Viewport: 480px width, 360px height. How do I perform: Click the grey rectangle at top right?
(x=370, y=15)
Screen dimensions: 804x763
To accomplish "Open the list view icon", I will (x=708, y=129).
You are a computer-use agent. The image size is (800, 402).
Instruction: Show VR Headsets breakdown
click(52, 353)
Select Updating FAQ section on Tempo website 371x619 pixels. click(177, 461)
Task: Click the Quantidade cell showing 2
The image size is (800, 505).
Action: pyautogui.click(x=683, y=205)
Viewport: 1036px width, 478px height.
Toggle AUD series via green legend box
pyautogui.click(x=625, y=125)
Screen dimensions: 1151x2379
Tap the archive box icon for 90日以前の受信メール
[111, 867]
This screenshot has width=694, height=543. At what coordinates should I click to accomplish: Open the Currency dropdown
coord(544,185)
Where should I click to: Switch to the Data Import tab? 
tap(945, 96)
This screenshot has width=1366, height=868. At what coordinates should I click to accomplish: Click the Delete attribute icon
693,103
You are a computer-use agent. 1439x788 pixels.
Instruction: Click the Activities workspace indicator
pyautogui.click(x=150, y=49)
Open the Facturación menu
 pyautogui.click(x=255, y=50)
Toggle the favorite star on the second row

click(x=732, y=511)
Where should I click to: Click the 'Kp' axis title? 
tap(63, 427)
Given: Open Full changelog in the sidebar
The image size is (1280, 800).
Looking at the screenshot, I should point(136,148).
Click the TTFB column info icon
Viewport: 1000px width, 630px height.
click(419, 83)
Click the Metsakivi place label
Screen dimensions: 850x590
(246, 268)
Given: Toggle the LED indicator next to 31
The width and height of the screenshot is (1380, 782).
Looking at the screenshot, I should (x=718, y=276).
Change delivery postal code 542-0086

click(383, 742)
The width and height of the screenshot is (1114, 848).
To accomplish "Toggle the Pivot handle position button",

+++

## Your goal
Looking at the entries above, state the number of lines that contain "pixels" and add nothing more.

## Solution for this exercise
2